Word and item position data
========

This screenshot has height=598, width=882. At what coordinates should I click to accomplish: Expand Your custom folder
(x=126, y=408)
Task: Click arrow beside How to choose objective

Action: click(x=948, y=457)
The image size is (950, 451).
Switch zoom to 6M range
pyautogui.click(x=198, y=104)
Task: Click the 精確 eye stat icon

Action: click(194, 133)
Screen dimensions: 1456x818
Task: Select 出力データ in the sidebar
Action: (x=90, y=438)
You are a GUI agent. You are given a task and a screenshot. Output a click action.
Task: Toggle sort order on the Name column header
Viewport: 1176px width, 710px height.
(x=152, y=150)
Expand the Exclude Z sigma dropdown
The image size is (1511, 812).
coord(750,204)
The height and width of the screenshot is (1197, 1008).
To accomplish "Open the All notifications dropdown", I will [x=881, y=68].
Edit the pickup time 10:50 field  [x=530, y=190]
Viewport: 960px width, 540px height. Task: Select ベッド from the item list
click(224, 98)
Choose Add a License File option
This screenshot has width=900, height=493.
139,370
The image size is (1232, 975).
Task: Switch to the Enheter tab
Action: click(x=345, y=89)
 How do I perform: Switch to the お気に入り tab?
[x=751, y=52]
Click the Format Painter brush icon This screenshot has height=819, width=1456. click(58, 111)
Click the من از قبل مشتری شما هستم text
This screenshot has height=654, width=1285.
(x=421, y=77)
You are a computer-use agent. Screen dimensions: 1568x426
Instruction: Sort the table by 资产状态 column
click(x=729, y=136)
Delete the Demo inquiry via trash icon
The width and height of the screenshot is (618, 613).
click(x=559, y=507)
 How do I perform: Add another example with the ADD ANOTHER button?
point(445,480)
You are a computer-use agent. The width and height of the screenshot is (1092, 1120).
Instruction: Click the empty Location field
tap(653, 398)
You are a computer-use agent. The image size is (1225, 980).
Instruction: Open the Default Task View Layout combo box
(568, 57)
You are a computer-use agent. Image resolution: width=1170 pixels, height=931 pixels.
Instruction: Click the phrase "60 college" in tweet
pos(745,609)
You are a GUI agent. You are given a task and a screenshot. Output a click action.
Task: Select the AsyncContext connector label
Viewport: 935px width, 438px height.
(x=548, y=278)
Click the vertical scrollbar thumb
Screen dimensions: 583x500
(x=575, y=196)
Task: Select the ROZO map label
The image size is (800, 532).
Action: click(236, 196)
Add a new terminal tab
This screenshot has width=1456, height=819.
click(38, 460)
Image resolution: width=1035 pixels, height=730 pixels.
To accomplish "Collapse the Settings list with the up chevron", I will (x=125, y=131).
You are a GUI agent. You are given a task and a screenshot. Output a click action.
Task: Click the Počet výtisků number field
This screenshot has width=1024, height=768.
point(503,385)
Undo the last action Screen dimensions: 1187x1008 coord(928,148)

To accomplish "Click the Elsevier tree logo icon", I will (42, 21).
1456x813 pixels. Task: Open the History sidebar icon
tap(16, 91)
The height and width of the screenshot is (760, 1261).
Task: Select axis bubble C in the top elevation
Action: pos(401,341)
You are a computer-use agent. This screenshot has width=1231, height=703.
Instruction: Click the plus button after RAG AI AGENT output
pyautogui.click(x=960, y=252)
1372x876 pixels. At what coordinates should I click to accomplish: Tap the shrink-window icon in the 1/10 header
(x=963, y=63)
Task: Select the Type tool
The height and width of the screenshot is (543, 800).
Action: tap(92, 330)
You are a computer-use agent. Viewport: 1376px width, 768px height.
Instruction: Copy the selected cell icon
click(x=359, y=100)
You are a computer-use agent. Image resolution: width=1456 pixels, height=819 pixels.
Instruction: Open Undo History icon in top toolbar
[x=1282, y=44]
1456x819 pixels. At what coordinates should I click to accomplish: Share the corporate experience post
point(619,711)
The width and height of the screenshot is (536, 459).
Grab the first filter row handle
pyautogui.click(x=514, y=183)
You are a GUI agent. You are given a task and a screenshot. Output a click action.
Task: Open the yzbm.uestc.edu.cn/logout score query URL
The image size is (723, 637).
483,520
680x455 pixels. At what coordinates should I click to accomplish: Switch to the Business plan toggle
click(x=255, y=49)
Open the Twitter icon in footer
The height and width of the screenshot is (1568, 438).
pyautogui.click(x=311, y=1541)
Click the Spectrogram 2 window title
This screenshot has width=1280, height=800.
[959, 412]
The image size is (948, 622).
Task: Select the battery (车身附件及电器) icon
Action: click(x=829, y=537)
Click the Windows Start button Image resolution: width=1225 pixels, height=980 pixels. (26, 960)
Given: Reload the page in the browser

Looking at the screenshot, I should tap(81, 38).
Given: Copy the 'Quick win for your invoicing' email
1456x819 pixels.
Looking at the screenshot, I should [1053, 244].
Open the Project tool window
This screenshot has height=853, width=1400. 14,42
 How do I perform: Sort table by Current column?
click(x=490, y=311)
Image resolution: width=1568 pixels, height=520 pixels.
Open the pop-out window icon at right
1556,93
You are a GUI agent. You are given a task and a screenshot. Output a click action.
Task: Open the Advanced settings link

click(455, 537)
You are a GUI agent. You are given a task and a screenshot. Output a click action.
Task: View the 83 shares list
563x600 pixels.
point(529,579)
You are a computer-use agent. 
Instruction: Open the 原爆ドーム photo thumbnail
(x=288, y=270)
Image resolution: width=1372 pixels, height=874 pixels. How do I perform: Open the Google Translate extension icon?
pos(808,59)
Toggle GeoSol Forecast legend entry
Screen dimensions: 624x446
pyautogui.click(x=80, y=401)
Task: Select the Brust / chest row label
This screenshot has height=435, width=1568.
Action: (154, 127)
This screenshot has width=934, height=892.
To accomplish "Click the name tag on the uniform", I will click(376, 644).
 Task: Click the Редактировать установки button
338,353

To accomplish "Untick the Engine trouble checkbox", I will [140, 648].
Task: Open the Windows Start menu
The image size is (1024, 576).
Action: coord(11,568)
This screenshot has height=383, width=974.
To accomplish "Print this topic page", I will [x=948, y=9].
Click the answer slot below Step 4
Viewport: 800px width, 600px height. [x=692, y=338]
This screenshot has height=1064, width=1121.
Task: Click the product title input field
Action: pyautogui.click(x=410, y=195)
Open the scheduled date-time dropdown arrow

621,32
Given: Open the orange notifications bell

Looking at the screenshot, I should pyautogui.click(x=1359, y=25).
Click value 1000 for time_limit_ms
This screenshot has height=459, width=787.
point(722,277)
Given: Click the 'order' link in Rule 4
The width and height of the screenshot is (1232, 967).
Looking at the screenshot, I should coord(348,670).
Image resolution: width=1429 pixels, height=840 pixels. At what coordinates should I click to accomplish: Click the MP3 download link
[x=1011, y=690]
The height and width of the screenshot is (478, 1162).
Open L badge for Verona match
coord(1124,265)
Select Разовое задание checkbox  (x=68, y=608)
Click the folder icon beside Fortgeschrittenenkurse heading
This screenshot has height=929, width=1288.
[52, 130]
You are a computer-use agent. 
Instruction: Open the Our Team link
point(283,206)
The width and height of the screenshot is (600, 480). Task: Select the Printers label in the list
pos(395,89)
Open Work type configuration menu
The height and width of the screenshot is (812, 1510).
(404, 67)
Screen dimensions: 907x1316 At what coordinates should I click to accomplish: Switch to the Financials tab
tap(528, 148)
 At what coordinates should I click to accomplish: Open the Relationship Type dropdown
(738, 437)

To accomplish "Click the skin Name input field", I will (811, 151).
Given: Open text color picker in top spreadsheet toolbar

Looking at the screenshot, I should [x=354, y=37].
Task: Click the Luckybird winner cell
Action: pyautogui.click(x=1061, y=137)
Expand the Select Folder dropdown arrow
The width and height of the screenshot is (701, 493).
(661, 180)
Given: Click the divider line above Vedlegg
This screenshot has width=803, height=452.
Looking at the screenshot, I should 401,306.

========

• _Stated goal_: Convert all of the lines above into a JSON list of strings, with one string for each line, and leave out any blank lines.

• _Output of the exercise_:
[
  "This screenshot has height=598, width=882. At what coordinates should I click to accomplish: Expand Your custom folder",
  "(x=126, y=408)",
  "Task: Click arrow beside How to choose objective",
  "Action: click(x=948, y=457)",
  "The image size is (950, 451).",
  "Switch zoom to 6M range",
  "pyautogui.click(x=198, y=104)",
  "Task: Click the 精確 eye stat icon",
  "Action: click(194, 133)",
  "Screen dimensions: 1456x818",
  "Task: Select 出力データ in the sidebar",
  "Action: (x=90, y=438)",
  "You are a GUI agent. You are given a task and a screenshot. Output a click action.",
  "Task: Toggle sort order on the Name column header",
  "Viewport: 1176px width, 710px height.",
  "(x=152, y=150)",
  "Expand the Exclude Z sigma dropdown",
  "The image size is (1511, 812).",
  "coord(750,204)",
  "The height and width of the screenshot is (1197, 1008).",
  "To accomplish \"Open the All notifications dropdown\", I will [x=881, y=68].",
  "Edit the pickup time 10:50 field  [x=530, y=190]",
  "Viewport: 960px width, 540px height. Task: Select ベッド from the item list",
  "click(224, 98)",
  "Choose Add a License File option",
  "This screenshot has width=900, height=493.",
  "139,370",
  "The image size is (1232, 975).",
  "Task: Switch to the Enheter tab",
  "Action: click(x=345, y=89)",
  " How do I perform: Switch to the お気に入り tab?",
  "[x=751, y=52]",
  "Click the Format Painter brush icon This screenshot has height=819, width=1456. click(58, 111)",
  "Click the من از قبل مشتری شما هستم text",
  "This screenshot has height=654, width=1285.",
  "(x=421, y=77)",
  "You are a computer-use agent. Screen dimensions: 1568x426",
  "Instruction: Sort the table by 资产状态 column",
  "click(x=729, y=136)",
  "Delete the Demo inquiry via trash icon",
  "The width and height of the screenshot is (618, 613).",
  "click(x=559, y=507)",
  " How do I perform: Add another example with the ADD ANOTHER button?",
  "point(445,480)",
  "You are a computer-use agent. The width and height of the screenshot is (1092, 1120).",
  "Instruction: Click the empty Location field",
  "tap(653, 398)",
  "You are a computer-use agent. The image size is (1225, 980).",
  "Instruction: Open the Default Task View Layout combo box",
  "(568, 57)",
  "You are a computer-use agent. Image resolution: width=1170 pixels, height=931 pixels.",
  "Instruction: Click the phrase \"60 college\" in tweet",
  "pos(745,609)",
  "You are a GUI agent. You are given a task and a screenshot. Output a click action.",
  "Task: Select the AsyncContext connector label",
  "Viewport: 935px width, 438px height.",
  "(x=548, y=278)",
  "Click the vertical scrollbar thumb",
  "Screen dimensions: 583x500",
  "(x=575, y=196)",
  "Task: Select the ROZO map label",
  "The image size is (800, 532).",
  "Action: click(236, 196)",
  "Add a new terminal tab",
  "This screenshot has width=1456, height=819.",
  "click(38, 460)",
  "Image resolution: width=1035 pixels, height=730 pixels.",
  "To accomplish \"Collapse the Settings list with the up chevron\", I will (x=125, y=131).",
  "You are a GUI agent. You are given a task and a screenshot. Output a click action.",
  "Task: Click the Počet výtisků number field",
  "This screenshot has width=1024, height=768.",
  "point(503,385)",
  "Undo the last action Screen dimensions: 1187x1008 coord(928,148)",
  "To accomplish \"Click the Elsevier tree logo icon\", I will (42, 21).",
  "1456x813 pixels. Task: Open the History sidebar icon",
  "tap(16, 91)",
  "The height and width of the screenshot is (760, 1261).",
  "Task: Select axis bubble C in the top elevation",
  "Action: pos(401,341)",
  "You are a computer-use agent. This screenshot has width=1231, height=703.",
  "Instruction: Click the plus button after RAG AI AGENT output",
  "pyautogui.click(x=960, y=252)",
  "1372x876 pixels. At what coordinates should I click to accomplish: Tap the shrink-window icon in the 1/10 header",
  "(x=963, y=63)",
  "Task: Select the Type tool",
  "The height and width of the screenshot is (543, 800).",
  "Action: tap(92, 330)",
  "You are a computer-use agent. Viewport: 1376px width, 768px height.",
  "Instruction: Copy the selected cell icon",
  "click(x=359, y=100)",
  "You are a computer-use agent. Image resolution: width=1456 pixels, height=819 pixels.",
  "Instruction: Open Undo History icon in top toolbar",
  "[x=1282, y=44]",
  "1456x819 pixels. At what coordinates should I click to accomplish: Share the corporate experience post",
  "point(619,711)",
  "The width and height of the screenshot is (536, 459).",
  "Grab the first filter row handle",
  "pyautogui.click(x=514, y=183)",
  "You are a GUI agent. You are given a task and a screenshot. Output a click action.",
  "Task: Open the yzbm.uestc.edu.cn/logout score query URL",
  "The image size is (723, 637).",
  "483,520",
  "680x455 pixels. At what coordinates should I click to accomplish: Switch to the Business plan toggle",
  "click(x=255, y=49)",
  "Open the Twitter icon in footer",
  "The height and width of the screenshot is (1568, 438).",
  "pyautogui.click(x=311, y=1541)",
  "Click the Spectrogram 2 window title",
  "This screenshot has width=1280, height=800.",
  "[959, 412]",
  "The image size is (948, 622).",
  "Task: Select the battery (车身附件及电器) icon",
  "Action: click(x=829, y=537)",
  "Click the Windows Start button Image resolution: width=1225 pixels, height=980 pixels. (26, 960)",
  "Given: Reload the page in the browser",
  "Looking at the screenshot, I should tap(81, 38).",
  "Given: Copy the 'Quick win for your invoicing' email",
  "1456x819 pixels.",
  "Looking at the screenshot, I should [1053, 244].",
  "Open the Project tool window",
  "This screenshot has height=853, width=1400. 14,42",
  " How do I perform: Sort table by Current column?",
  "click(x=490, y=311)",
  "Image resolution: width=1568 pixels, height=520 pixels.",
  "Open the pop-out window icon at right",
  "1556,93",
  "You are a GUI agent. You are given a task and a screenshot. Output a click action.",
  "Task: Open the Advanced settings link",
  "click(455, 537)",
  "You are a GUI agent. You are given a task and a screenshot. Output a click action.",
  "Task: View the 83 shares list",
  "563x600 pixels.",
  "point(529,579)",
  "You are a computer-use agent. ",
  "Instruction: Open the 原爆ドーム photo thumbnail",
  "(x=288, y=270)",
  "Image resolution: width=1372 pixels, height=874 pixels. How do I perform: Open the Google Translate extension icon?",
  "pos(808,59)",
  "Toggle GeoSol Forecast legend entry",
  "Screen dimensions: 624x446",
  "pyautogui.click(x=80, y=401)",
  "Task: Select the Brust / chest row label",
  "This screenshot has height=435, width=1568.",
  "Action: (154, 127)",
  "This screenshot has width=934, height=892.",
  "To accomplish \"Click the name tag on the uniform\", I will click(376, 644).",
  " Task: Click the Редактировать установки button",
  "338,353",
  "To accomplish \"Untick the Engine trouble checkbox\", I will [140, 648].",
  "Task: Open the Windows Start menu",
  "The image size is (1024, 576).",
  "Action: coord(11,568)",
  "This screenshot has height=383, width=974.",
  "To accomplish \"Print this topic page\", I will [x=948, y=9].",
  "Click the answer slot below Step 4",
  "Viewport: 800px width, 600px height. [x=692, y=338]",
  "This screenshot has height=1064, width=1121.",
  "Task: Click the product title input field",
  "Action: pyautogui.click(x=410, y=195)",
  "Open the scheduled date-time dropdown arrow",
  "621,32",
  "Given: Open the orange notifications bell",
  "Looking at the screenshot, I should pyautogui.click(x=1359, y=25).",
  "Click value 1000 for time_limit_ms",
  "This screenshot has height=459, width=787.",
  "point(722,277)",
  "Given: Click the 'order' link in Rule 4",
  "The width and height of the screenshot is (1232, 967).",
  "Looking at the screenshot, I should coord(348,670).",
  "Image resolution: width=1429 pixels, height=840 pixels. At what coordinates should I click to accomplish: Click the MP3 download link",
  "[x=1011, y=690]",
  "The height and width of the screenshot is (478, 1162).",
  "Open L badge for Verona match",
  "coord(1124,265)",
  "Select Разовое задание checkbox  (x=68, y=608)",
  "Click the folder icon beside Fortgeschrittenenkurse heading",
  "This screenshot has height=929, width=1288.",
  "[52, 130]",
  "You are a computer-use agent. ",
  "Instruction: Open the Our Team link",
  "point(283,206)",
  "The width and height of the screenshot is (600, 480). Task: Select the Printers label in the list",
  "pos(395,89)",
  "Open Work type configuration menu",
  "The height and width of the screenshot is (812, 1510).",
  "(404, 67)",
  "Screen dimensions: 907x1316 At what coordinates should I click to accomplish: Switch to the Financials tab",
  "tap(528, 148)",
  " At what coordinates should I click to accomplish: Open the Relationship Type dropdown",
  "(738, 437)",
  "To accomplish \"Click the skin Name input field\", I will (811, 151).",
  "Given: Open text color picker in top spreadsheet toolbar",
  "Looking at the screenshot, I should [x=354, y=37].",
  "Task: Click the Luckybird winner cell",
  "Action: pyautogui.click(x=1061, y=137)",
  "Expand the Select Folder dropdown arrow",
  "The width and height of the screenshot is (701, 493).",
  "(661, 180)",
  "Given: Click the divider line above Vedlegg",
  "This screenshot has width=803, height=452.",
  "Looking at the screenshot, I should 401,306."
]